Which brings us to communication. Surely humans are unique in language? Again, it all depends on how niggardly we define the word. It makes sense to consider only verbal communication, and so eliminate the complexity of bees’ dances and the pheramone waltz of ant colonies, but we routinely understate the complexity and nuance of chimpanzee calls, bird song, and other animal communication in order to elevate our own achievements. We denigrate these means of communication by insisting on the difference of our particular languages’ use of discrete elements and grammar, or by pointing out that chimpanzees do not use the same range of sounds humans do (though, no language uses the full range of possible human sounds, either). These criteria of “language” are selected specifically to dance around the fact that other animals also have very complicated means of communication, sufficiently complicated to bear some comparison to a crude, simple human language.

In each of these regards–intelligence, culture and language–humans have achieved a degree of nuance and sophistication that surpasses everything else in the animal kingdom. We are not the only intelligent creatures in the world, but we are certainly the most intelligent. We are not alone in possessing culture, but our cultures are the most far-reaching. All animals communicate, but ours is more nuanced and complex than any other. These are differences of degree, not kind. We are not unique in our possession of these traits, only in how much we have of them.

Every species is unique in some regard. They must be, in order to be species. If there was no trait that differentiated us from chimpanzees, then we would not be humans–we would be chimpanzees. That does not mean that any one of our unique traits are unique in the entire universe. Nor do these unique traits make us a different order of being, any more than the unique attributes of chimpanzees make them a different order of being.

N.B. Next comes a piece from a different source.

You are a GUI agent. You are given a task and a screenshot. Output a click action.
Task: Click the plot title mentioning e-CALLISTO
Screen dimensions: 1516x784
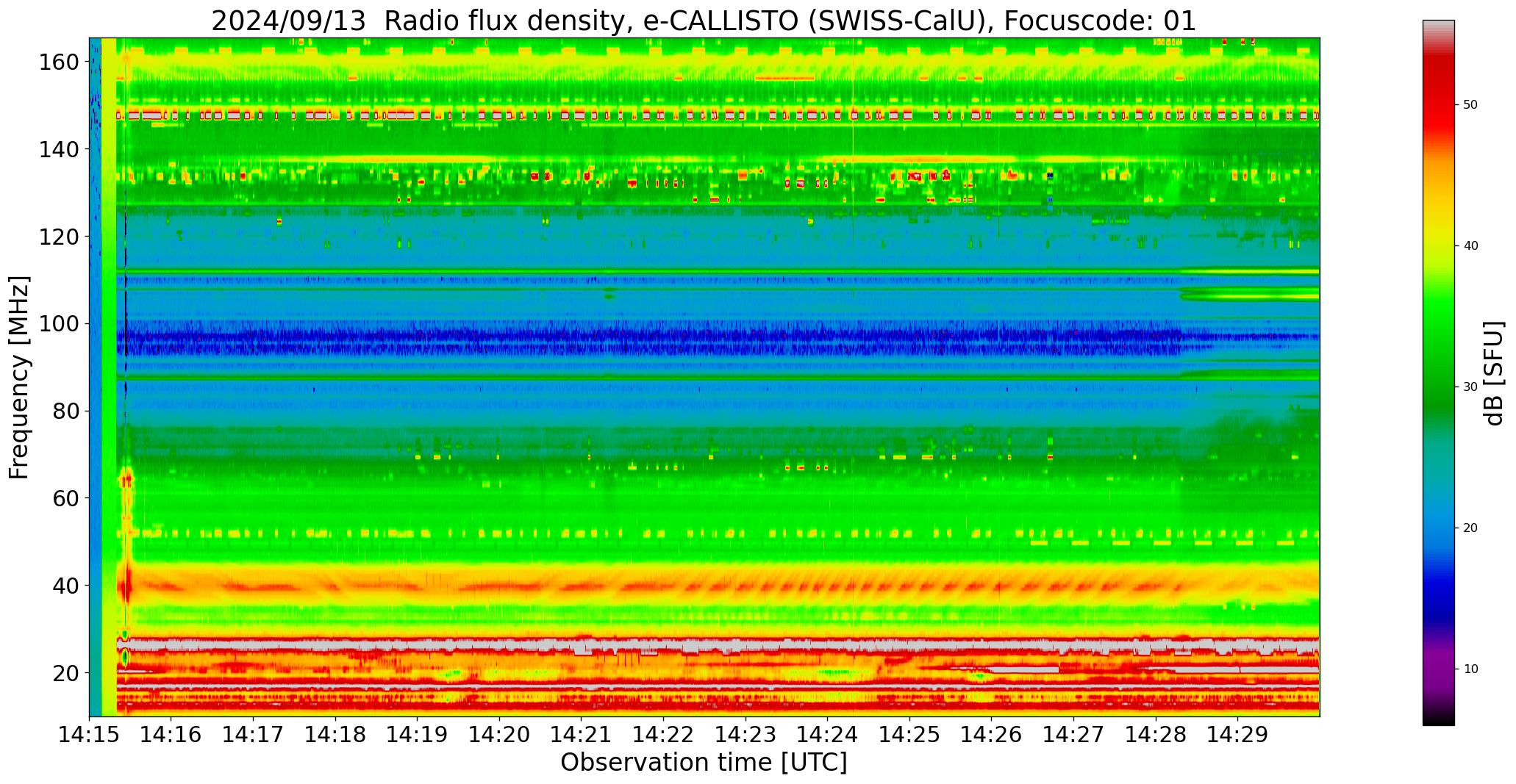coord(704,21)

The evidence for human evolution is incontrovertible. It is easy to see how insectivorous rodents simply moved their eye sockets forward to gain binocoluar vision and depth perception to climb up trees and exploit the insect colonies there. It is easy to see the changes in their physiology as some of them adapted to eat fruit. It is simple to trace the development of the great apes as they adapted to life in small communities, the rise of Australopithecus as a grasslands scavenger, and the development of our own genus as we came to rely on hunting. Darwin despaired of a “missing link,” a phrase still exploited by creationists. That link is no longer missing–we have an entire fossil continuum clearly outlining the descent of man.

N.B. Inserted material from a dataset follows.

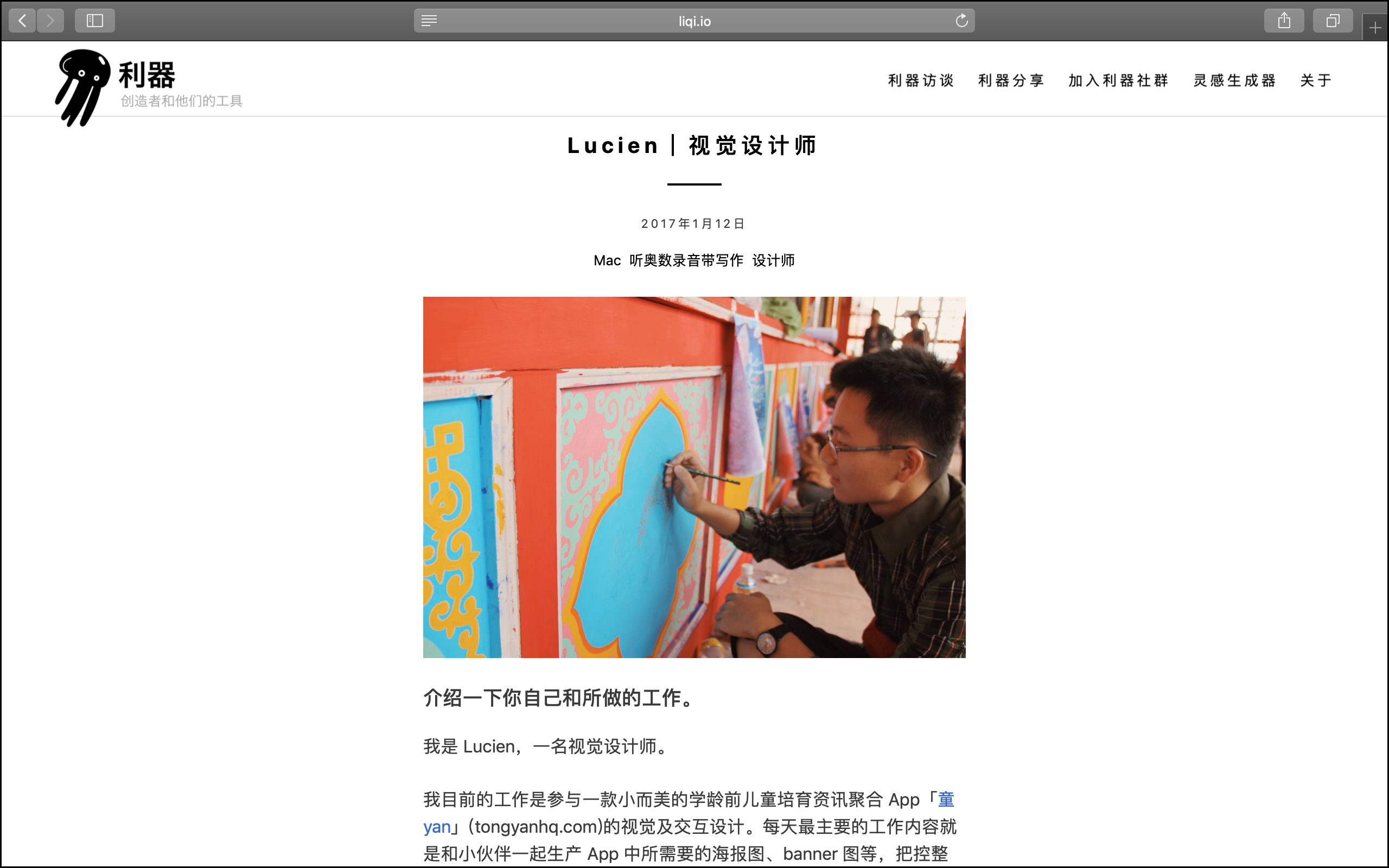Select the 听奥数录音带写作 tag

pos(686,260)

Humans are quite clearly the products of evolution, like every other organism on this planet. Each of us is heir to a genetic heritage stretching back to the dawn of life a billion years ago. We are not gods or kings enthroned by a despotic, short-sighted deity, separated from our domain by the insulation of superiority. We are not damned to an icy tower under the burden of rulership, cut off from all life. We are part of this world, through and through. In a very real sense, everything that lives are siblings to one another, all descended from that first self-propogating protein. We are bound to one another in mutual dependence in complex networks and feedback systems, a system screaming with life. We are not apart from this. We can partake fully in what it means to live–and all it will cost is our illusion of dominion.